Records shown
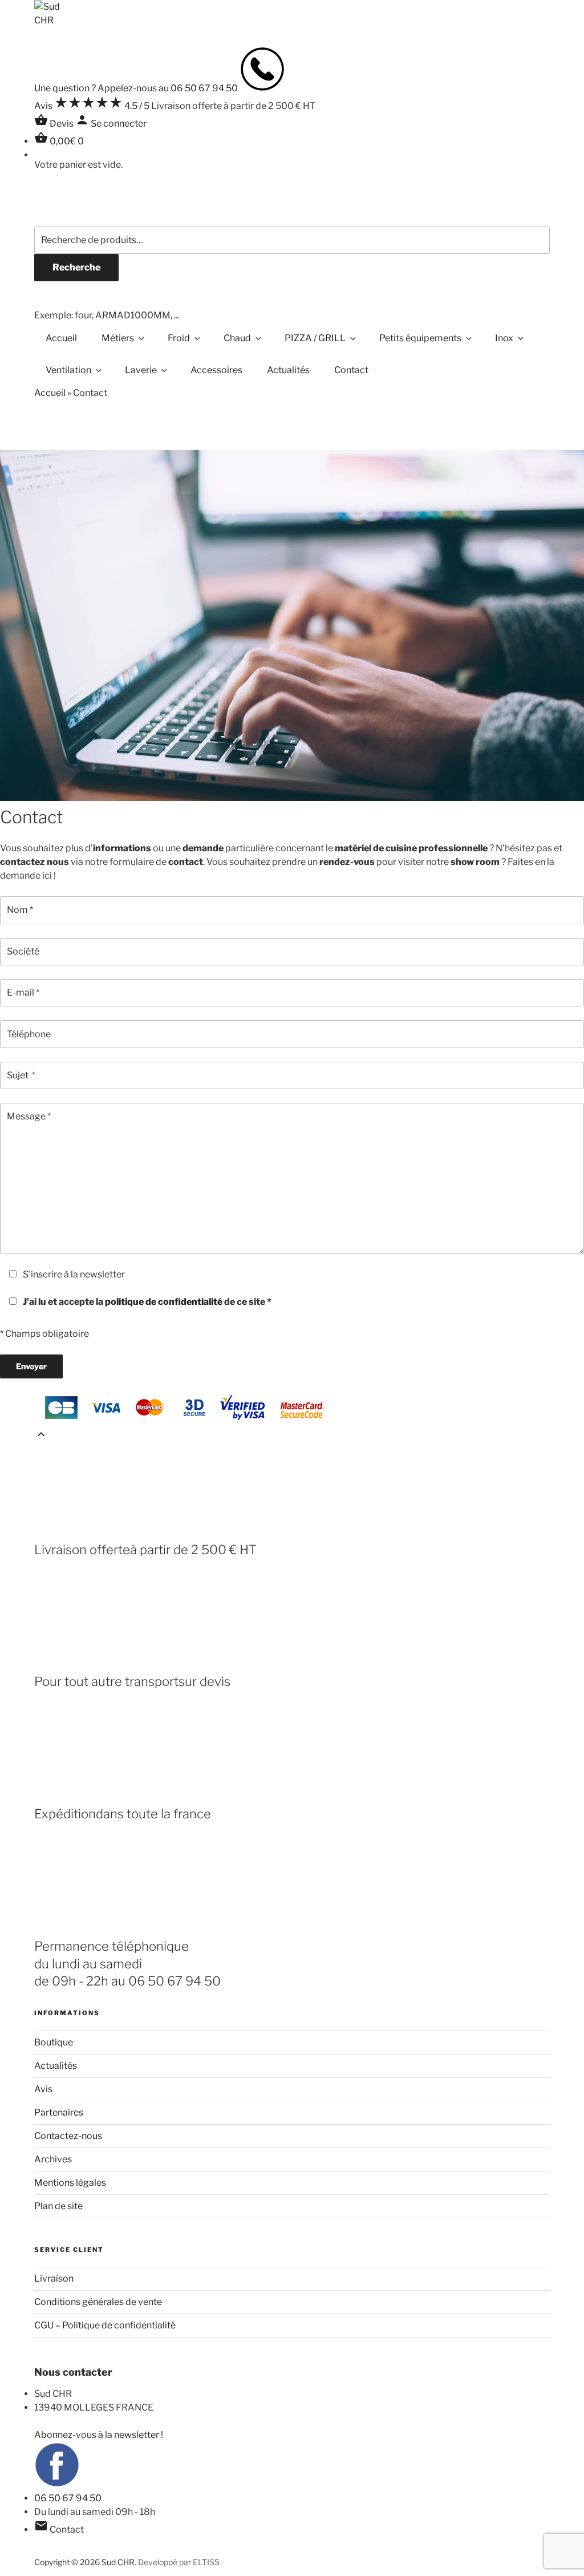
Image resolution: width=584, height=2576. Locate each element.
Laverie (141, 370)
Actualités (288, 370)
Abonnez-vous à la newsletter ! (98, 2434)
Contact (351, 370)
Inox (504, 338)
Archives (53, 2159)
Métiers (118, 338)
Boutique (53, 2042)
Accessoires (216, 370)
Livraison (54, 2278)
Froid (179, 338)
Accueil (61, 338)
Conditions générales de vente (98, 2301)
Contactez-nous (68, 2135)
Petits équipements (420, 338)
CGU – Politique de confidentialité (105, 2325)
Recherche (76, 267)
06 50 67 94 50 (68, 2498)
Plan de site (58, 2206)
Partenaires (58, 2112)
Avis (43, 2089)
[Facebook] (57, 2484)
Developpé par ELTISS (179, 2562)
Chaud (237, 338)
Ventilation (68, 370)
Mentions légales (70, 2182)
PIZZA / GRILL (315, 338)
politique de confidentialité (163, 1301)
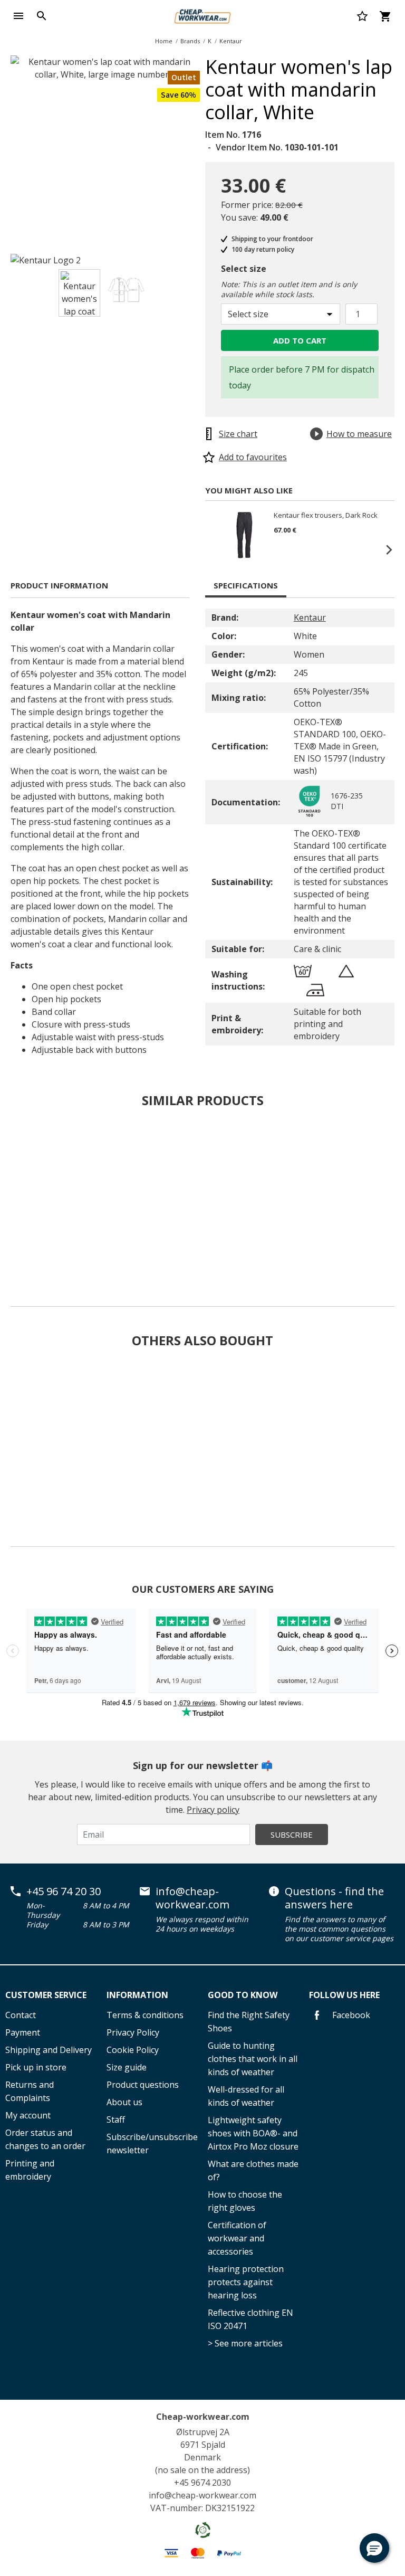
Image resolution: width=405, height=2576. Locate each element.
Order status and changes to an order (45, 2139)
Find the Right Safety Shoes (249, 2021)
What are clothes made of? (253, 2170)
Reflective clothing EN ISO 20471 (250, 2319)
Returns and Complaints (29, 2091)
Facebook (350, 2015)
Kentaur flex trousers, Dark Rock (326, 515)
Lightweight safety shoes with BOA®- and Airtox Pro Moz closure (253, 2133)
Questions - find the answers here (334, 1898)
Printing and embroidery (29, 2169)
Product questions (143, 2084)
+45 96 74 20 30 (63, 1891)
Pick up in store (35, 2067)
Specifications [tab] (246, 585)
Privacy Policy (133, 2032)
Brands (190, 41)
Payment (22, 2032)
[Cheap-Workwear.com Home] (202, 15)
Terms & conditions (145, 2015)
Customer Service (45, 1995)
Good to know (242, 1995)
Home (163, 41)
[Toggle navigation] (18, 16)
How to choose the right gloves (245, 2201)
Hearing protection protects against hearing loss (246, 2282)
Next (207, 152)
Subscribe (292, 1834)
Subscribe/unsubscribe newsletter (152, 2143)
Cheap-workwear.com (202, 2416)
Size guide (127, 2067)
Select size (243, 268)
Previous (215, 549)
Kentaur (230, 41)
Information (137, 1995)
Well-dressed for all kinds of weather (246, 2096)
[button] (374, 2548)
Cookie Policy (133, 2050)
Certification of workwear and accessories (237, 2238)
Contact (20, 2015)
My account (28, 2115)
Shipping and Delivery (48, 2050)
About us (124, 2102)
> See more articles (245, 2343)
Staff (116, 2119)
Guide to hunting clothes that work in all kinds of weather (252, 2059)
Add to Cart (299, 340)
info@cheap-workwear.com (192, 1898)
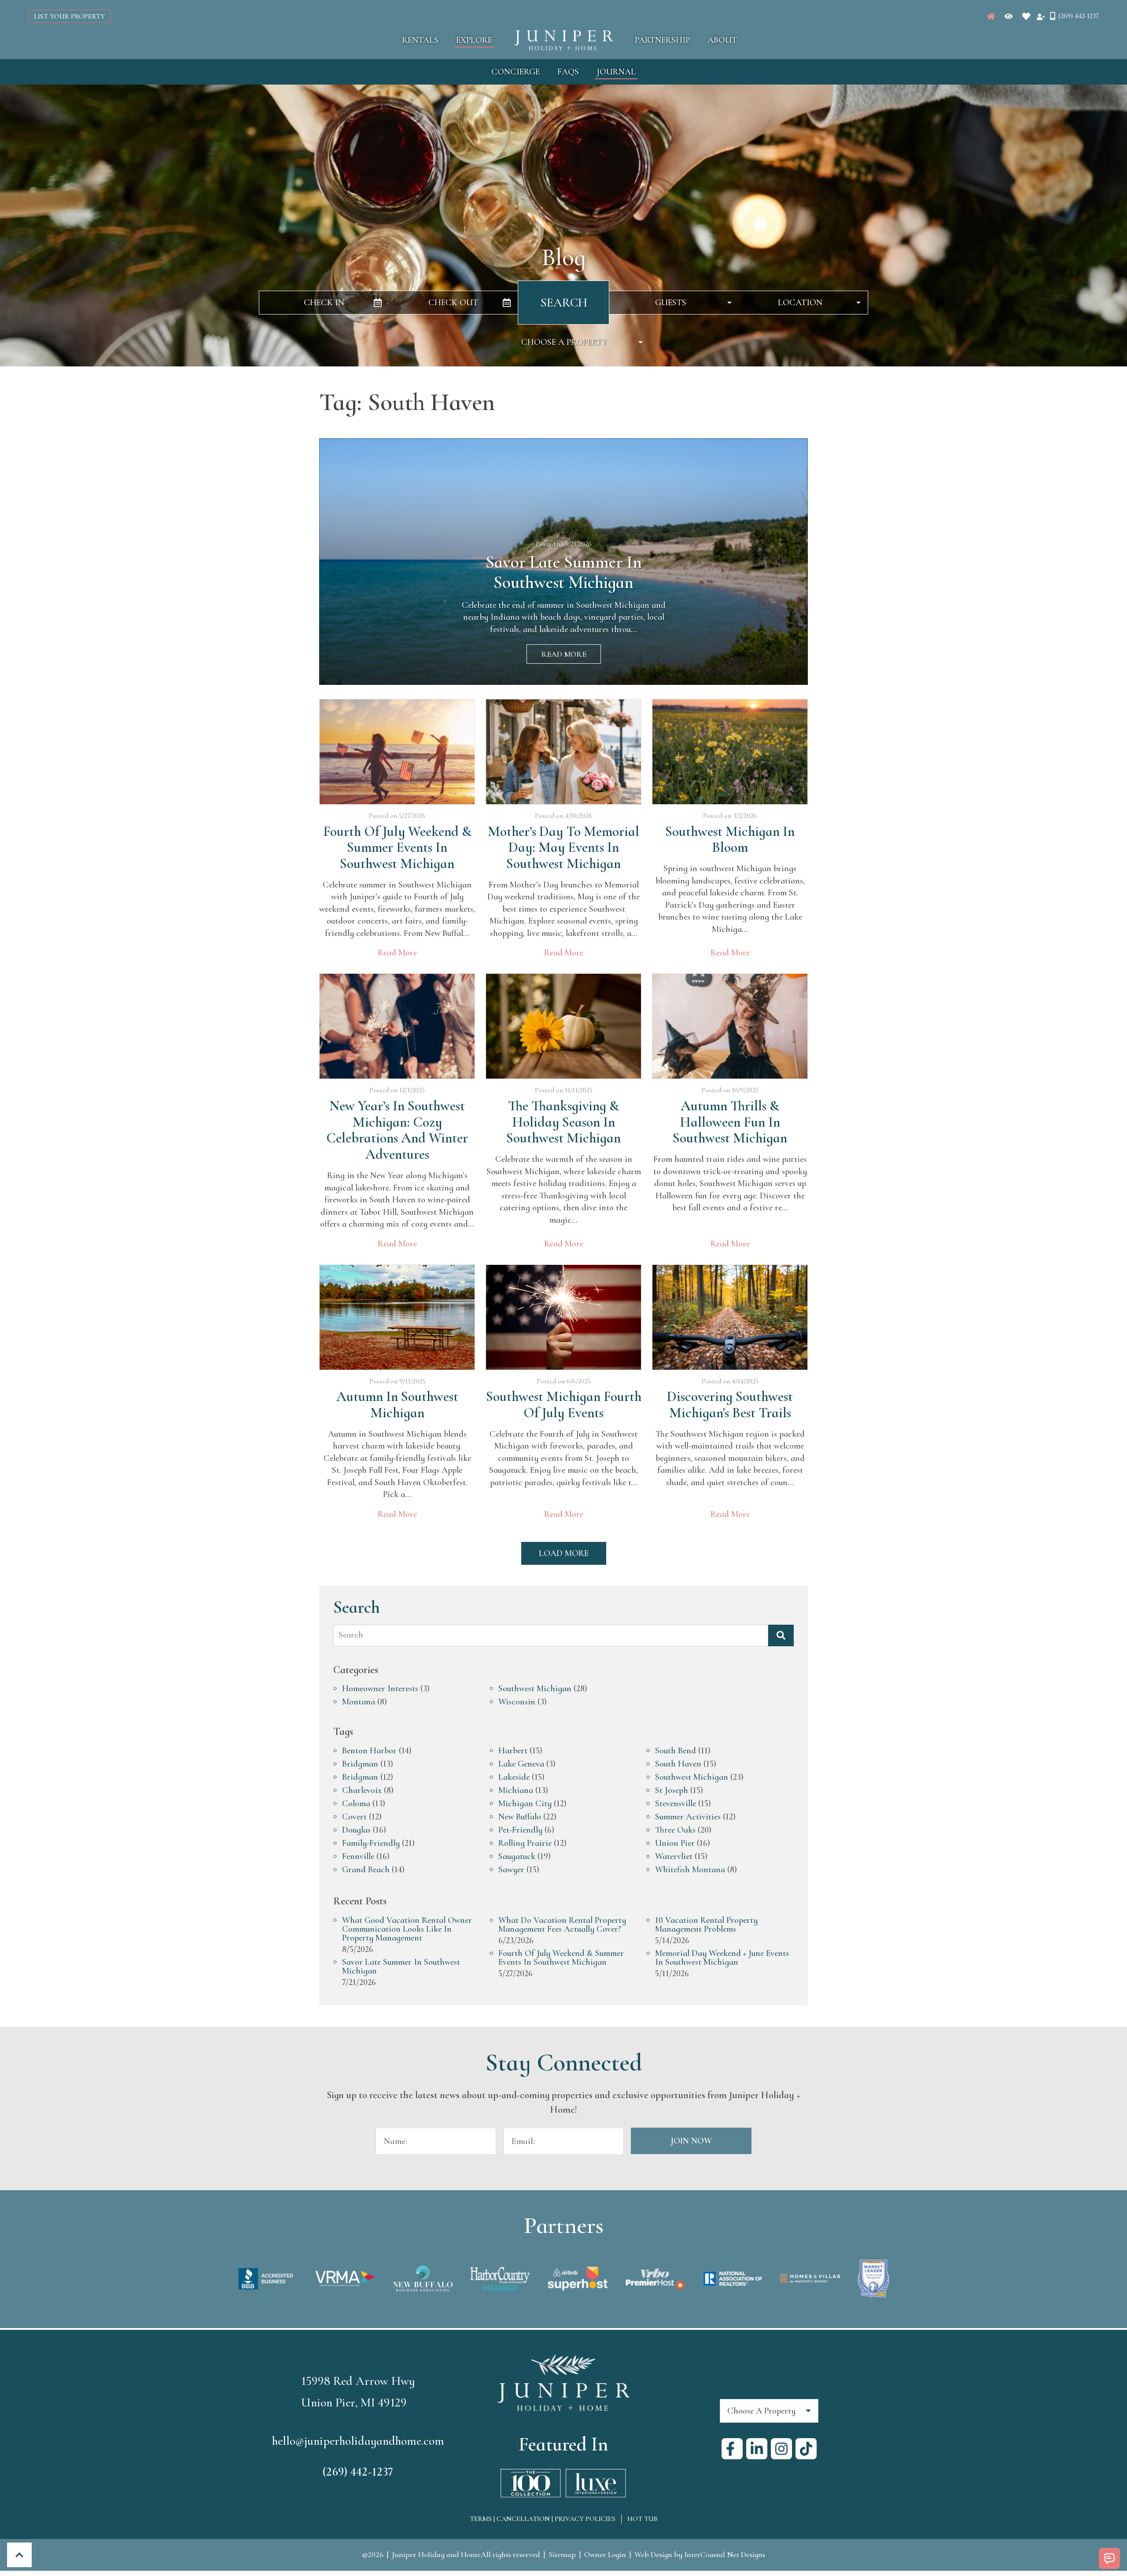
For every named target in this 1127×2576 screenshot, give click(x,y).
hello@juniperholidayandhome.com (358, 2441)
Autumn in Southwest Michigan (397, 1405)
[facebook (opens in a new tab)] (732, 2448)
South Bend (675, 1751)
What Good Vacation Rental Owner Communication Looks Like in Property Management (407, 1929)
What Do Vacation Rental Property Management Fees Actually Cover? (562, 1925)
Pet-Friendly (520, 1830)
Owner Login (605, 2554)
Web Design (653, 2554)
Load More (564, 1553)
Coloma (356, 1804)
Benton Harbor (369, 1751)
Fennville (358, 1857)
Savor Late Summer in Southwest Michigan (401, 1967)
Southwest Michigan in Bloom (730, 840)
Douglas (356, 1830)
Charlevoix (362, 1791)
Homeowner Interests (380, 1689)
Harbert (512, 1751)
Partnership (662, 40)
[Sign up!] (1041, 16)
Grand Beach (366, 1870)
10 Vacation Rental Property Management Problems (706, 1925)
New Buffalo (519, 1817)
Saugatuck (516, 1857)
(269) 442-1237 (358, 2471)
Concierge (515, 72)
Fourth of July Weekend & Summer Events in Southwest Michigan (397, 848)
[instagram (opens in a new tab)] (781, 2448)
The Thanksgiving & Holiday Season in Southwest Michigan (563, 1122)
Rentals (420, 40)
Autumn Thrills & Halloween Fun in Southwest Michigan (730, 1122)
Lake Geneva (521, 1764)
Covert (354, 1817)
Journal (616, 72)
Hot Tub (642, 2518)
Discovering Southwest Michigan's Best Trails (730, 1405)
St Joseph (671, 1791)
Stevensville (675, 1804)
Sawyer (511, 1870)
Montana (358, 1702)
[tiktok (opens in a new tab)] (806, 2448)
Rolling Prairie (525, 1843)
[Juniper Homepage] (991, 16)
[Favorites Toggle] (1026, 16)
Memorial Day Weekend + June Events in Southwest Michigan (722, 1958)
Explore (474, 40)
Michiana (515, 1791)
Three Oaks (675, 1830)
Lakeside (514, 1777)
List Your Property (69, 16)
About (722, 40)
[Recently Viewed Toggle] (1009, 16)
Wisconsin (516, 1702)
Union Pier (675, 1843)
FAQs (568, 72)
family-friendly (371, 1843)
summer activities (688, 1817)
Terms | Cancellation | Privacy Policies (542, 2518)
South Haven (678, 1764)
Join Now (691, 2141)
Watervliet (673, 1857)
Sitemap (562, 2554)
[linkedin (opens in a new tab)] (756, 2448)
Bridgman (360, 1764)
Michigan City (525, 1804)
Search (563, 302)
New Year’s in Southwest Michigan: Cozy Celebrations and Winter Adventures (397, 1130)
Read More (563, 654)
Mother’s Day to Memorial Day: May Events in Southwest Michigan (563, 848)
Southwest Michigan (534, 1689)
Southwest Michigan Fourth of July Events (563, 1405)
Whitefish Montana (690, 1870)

Your instructions
Print each record exactly as it stands, leaving the images out.

Exercise response
Image resolution: width=584, height=2576. Locate each element.
Laverie (141, 370)
Actualités (288, 370)
Abonnez-vous à la newsletter ! (98, 2434)
Contact (351, 370)
Inox (504, 338)
Archives (53, 2159)
Métiers (118, 338)
Boutique (53, 2042)
Accessoires (216, 370)
Livraison (54, 2278)
Froid (179, 338)
Accueil (61, 338)
Conditions générales de vente (98, 2301)
Contactez-nous (68, 2135)
Petits équipements (420, 338)
CGU – Politique de confidentialité (105, 2325)
Recherche (76, 267)
06 50 67 94 50 (68, 2498)
Plan de site (58, 2206)
Partenaires (58, 2112)
Avis (43, 2089)
[Facebook] (57, 2484)
Developpé par ELTISS (179, 2562)
Chaud (237, 338)
Ventilation (68, 370)
Mentions légales (70, 2182)
PIZZA / GRILL (315, 338)
politique de confidentialité (163, 1301)
Image resolution: width=405, height=2576. Locate each element.
Order status and changes to an order (45, 2139)
Find the Right Safety Shoes (249, 2021)
What are clothes made of? (253, 2170)
Reflective clothing EN ISO 20471 (250, 2319)
Returns and Complaints (29, 2091)
Facebook (350, 2015)
Kentaur flex trousers, Dark Rock (326, 515)
Lightweight safety shoes with BOA®- and Airtox Pro Moz closure (253, 2133)
Questions - find the answers here (334, 1898)
Printing and embroidery (29, 2169)
Product questions (143, 2084)
+45 96 74 20 30 (63, 1891)
Pick up in store (35, 2067)
Specifications [tab] (246, 585)
Privacy Policy (133, 2032)
Brands (190, 41)
Payment (22, 2032)
[Cheap-Workwear.com Home] (202, 15)
Terms & conditions (145, 2015)
Customer Service (45, 1995)
Good to know (242, 1995)
Home (163, 41)
[Toggle navigation] (18, 16)
How to choose the right gloves (245, 2201)
Hearing protection protects against hearing loss (246, 2282)
Next (207, 152)
Subscribe (292, 1834)
Subscribe/unsubscribe newsletter (152, 2143)
Cheap-workwear.com (202, 2416)
Size guide (127, 2067)
Select size (243, 268)
Previous (215, 549)
Kentaur (230, 41)
Information (137, 1995)
Well-dressed for all kinds of weather (246, 2096)
[button] (374, 2548)
Cookie Policy (133, 2050)
Certification of workwear and accessories (237, 2238)
Contact (20, 2015)
My account (28, 2115)
Shipping and Delivery (48, 2050)
About us (124, 2102)
> See more articles (245, 2343)
Staff (116, 2119)
Guide to hunting clothes that work in all kinds of weather (252, 2059)
Add to Cart (299, 340)
info@cheap-workwear.com (192, 1898)
For every named target in this 1127×2576 screenshot, give click(x,y).
hello@juniperholidayandhome.com (358, 2441)
Autumn in Southwest Michigan (397, 1405)
[facebook (opens in a new tab)] (732, 2448)
South Bend (675, 1751)
What Good Vacation Rental Owner Communication Looks Like in Property Management (407, 1929)
What Do Vacation Rental Property Management Fees Actually Cover? (562, 1925)
Pet-Friendly (520, 1830)
Owner Login (605, 2554)
Web Design (653, 2554)
Load More (564, 1553)
Coloma (356, 1804)
Benton Harbor (369, 1751)
Fennville (358, 1857)
Savor Late Summer in Southwest Michigan (401, 1967)
Southwest Michigan in Bloom (730, 840)
Douglas (356, 1830)
Charlevoix (362, 1791)
Homeowner Interests (380, 1689)
Harbert (512, 1751)
Partnership (662, 40)
[Sign up!] (1041, 16)
Grand Beach (366, 1870)
10 Vacation Rental Property Management Problems (706, 1925)
New Buffalo (519, 1817)
Saugatuck (516, 1857)
(269) 442-1237 (358, 2471)
Concierge (515, 72)
Fourth of July Weekend & Summer Events in Southwest Michigan (397, 848)
[instagram (opens in a new tab)] (781, 2448)
The Thanksgiving & Holiday Season in Southwest Michigan (563, 1122)
Rentals (420, 40)
Autumn Thrills & Halloween Fun in Southwest Michigan (730, 1122)
Lake Geneva (521, 1764)
Covert (354, 1817)
Journal (616, 72)
Hot Tub (642, 2518)
Discovering Southwest Michigan's Best Trails (730, 1405)
St Joseph (671, 1791)
Stevensville (675, 1804)
Sawyer (511, 1870)
Montana (358, 1702)
[tiktok (opens in a new tab)] (806, 2448)
Rolling Prairie (525, 1843)
[Juniper Homepage] (991, 16)
[Favorites Toggle] (1026, 16)
Memorial Day Weekend + June Events in Southwest Michigan (722, 1958)
Explore (474, 40)
Michiana (515, 1791)
Three Oaks (675, 1830)
Lakeside (514, 1777)
List Your Property (69, 16)
About (722, 40)
[Recently Viewed Toggle] (1009, 16)
Wisconsin (516, 1702)
Union Pier (675, 1843)
FAQs (568, 72)
family-friendly (371, 1843)
summer activities (688, 1817)
Terms | Cancellation | Privacy Policies (542, 2518)
South Haven (678, 1764)
Join Now (691, 2141)
Watervliet (673, 1857)
Sitemap (562, 2554)
[linkedin (opens in a new tab)] (756, 2448)
Bridgman (360, 1764)
Michigan City (525, 1804)
Search (563, 302)
New Year’s in Southwest Michigan: Cozy Celebrations and Winter Adventures (397, 1130)
Read More (563, 654)
Mother’s Day to Memorial Day: May Events in Southwest Michigan (563, 848)
Southwest Michigan (534, 1689)
Southwest Michigan Fourth of July Events (563, 1405)
Whitefish Montana (690, 1870)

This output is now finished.